● **Material for the task**:
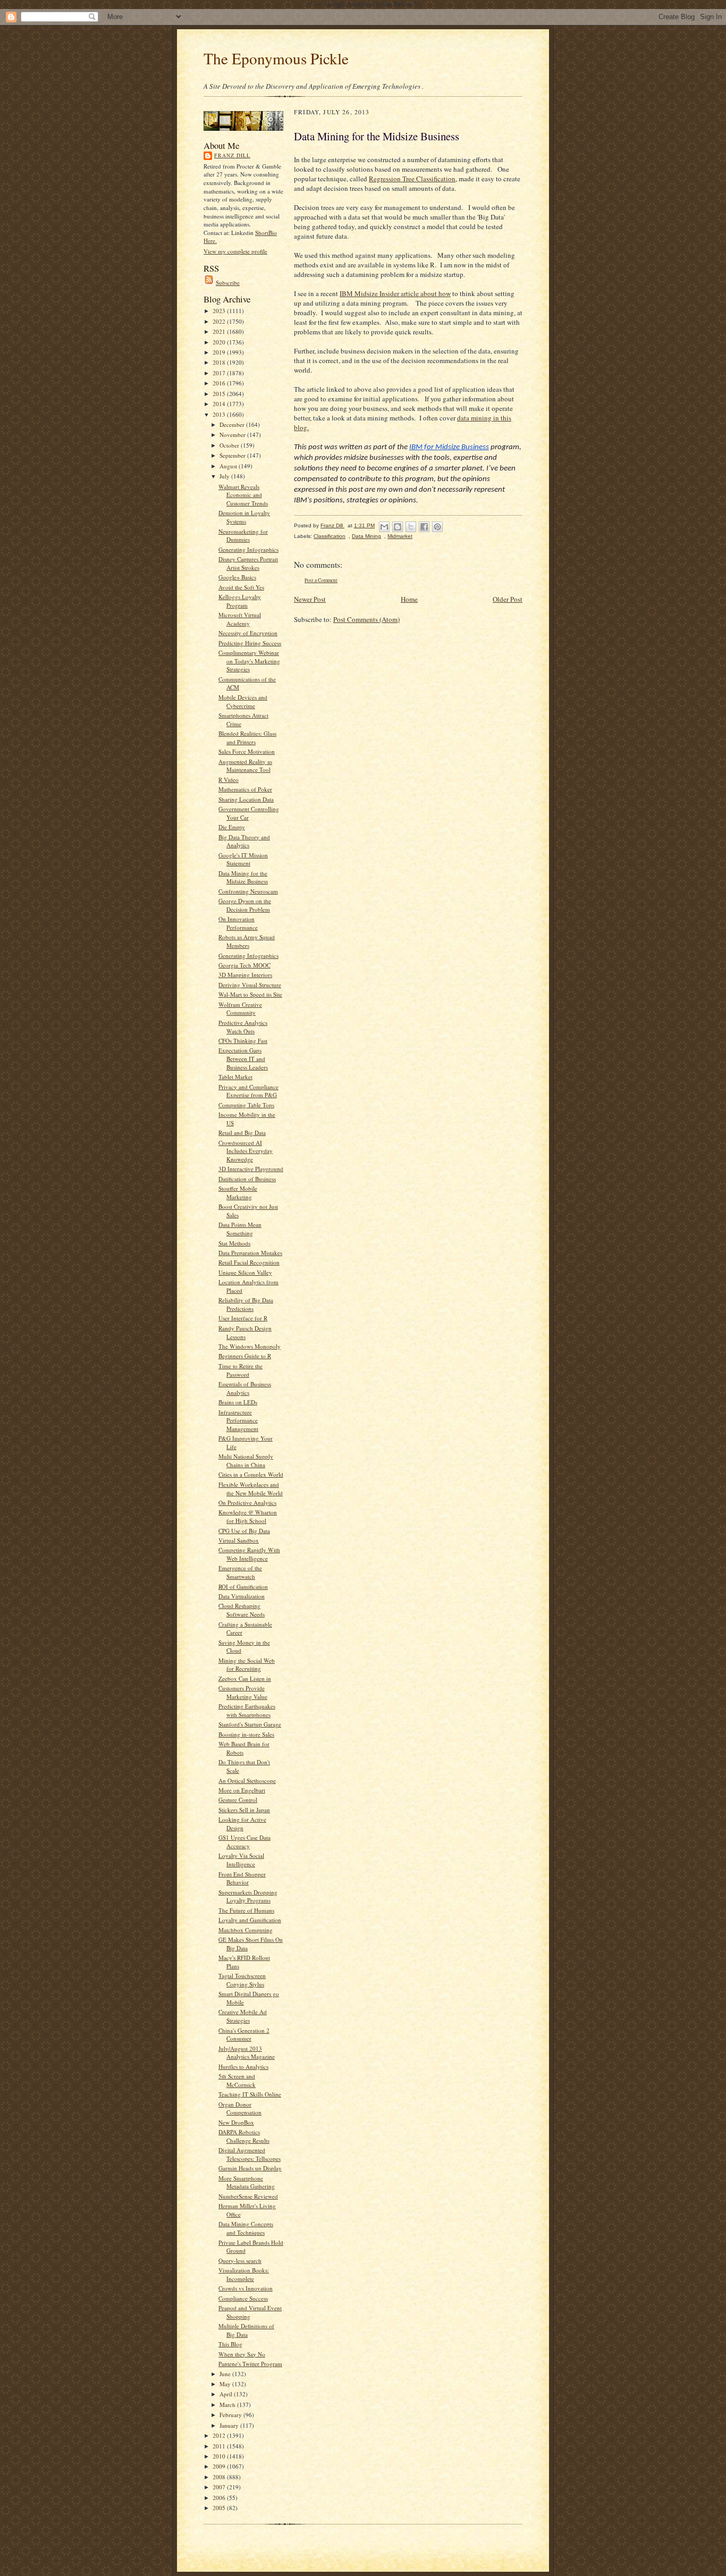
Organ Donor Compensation (239, 2108)
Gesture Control (237, 1800)
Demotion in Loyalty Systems (244, 517)
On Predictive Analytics (247, 1502)
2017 (220, 373)
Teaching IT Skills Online (249, 2094)
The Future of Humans (246, 1910)
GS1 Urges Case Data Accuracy (244, 1841)
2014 (220, 404)
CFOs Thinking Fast (242, 1041)
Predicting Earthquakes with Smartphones (246, 1710)
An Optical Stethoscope (247, 1780)
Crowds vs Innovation (245, 2288)
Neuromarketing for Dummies (243, 535)
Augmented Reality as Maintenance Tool (245, 765)
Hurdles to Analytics (243, 2066)
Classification (329, 536)
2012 (220, 2435)
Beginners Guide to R (244, 1356)
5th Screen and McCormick (237, 2080)
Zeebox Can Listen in (244, 1678)
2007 (220, 2487)
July (225, 476)
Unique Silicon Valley (245, 1272)
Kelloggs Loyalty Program (239, 601)
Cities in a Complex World (250, 1474)
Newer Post (310, 599)
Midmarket (399, 536)
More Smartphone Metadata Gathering (246, 2182)
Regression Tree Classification (412, 178)
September (233, 455)
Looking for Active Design (242, 1823)
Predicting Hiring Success (249, 643)
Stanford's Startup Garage (249, 1724)
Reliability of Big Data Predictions (245, 1304)
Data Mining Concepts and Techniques (245, 2228)
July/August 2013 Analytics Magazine (246, 2052)
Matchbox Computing (245, 1930)
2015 (220, 394)
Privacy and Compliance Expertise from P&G (248, 1091)
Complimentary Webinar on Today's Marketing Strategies (249, 661)
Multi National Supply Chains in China (245, 1460)
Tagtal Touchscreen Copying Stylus (242, 1980)
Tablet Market (235, 1077)
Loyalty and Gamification (249, 1920)
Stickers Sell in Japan (244, 1810)
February (231, 2415)
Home (409, 599)
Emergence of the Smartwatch (240, 1572)
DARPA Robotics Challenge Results (243, 2136)
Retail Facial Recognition (249, 1262)
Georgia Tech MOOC (244, 965)
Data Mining (366, 536)
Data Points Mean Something (239, 1228)
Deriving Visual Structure (249, 985)
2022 (220, 321)
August (229, 466)
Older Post (507, 599)
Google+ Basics (237, 577)
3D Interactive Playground (250, 1169)
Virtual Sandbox (238, 1540)
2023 (220, 311)
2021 (220, 331)
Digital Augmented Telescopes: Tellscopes (249, 2154)
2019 (220, 352)
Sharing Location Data (246, 799)
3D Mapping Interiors (245, 975)
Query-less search (239, 2260)
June (226, 2374)
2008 (220, 2477)
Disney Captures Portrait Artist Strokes (248, 563)
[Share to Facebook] (424, 526)
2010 (220, 2456)
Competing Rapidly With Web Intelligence (249, 1554)
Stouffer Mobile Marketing (237, 1192)
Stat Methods (234, 1243)
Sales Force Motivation (246, 751)
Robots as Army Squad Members (246, 941)
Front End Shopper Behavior (242, 1878)
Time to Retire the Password (240, 1370)
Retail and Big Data (242, 1133)
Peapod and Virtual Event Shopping (250, 2312)
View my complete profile (235, 251)
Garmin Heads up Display (250, 2168)
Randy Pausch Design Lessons (245, 1332)
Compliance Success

● **About this exercise**: Transcribe word for word the lines from the one holding "2022 (220, 321)" to the last line of the listing above, inclusive.

● **The answer**:
2022 (220, 321)
August (229, 466)
Older Post (507, 599)
Google+ Basics (237, 577)
3D Interactive Playground (250, 1169)
Virtual Sandbox (238, 1540)
2023 (220, 311)
2021 (220, 331)
Digital Augmented Telescopes: Tellscopes (249, 2154)
2019 (220, 352)
Sharing Location Data (246, 799)
3D Mapping Interiors (245, 975)
Query-less search (239, 2260)
June (226, 2374)
2008 (220, 2477)
Disney Captures Portrait Artist Strokes (248, 563)
[Share to Facebook] (424, 526)
2010 (220, 2456)
Competing Rapidly With Web Intelligence (249, 1554)
Stouffer Mobile Marketing (237, 1192)
Stat Methods (234, 1243)
Sales Force Motivation (246, 751)
Robots as Army Squad Members (246, 941)
Front End Shopper Behavior (242, 1878)
Time to Retire the Password (240, 1370)
Retail and Big Data (242, 1133)
Peapod and Virtual Event Shopping (250, 2312)
View my complete profile (235, 251)
Garmin Heads up Display (250, 2168)
Randy Pausch Design Lessons (245, 1332)
Compliance Success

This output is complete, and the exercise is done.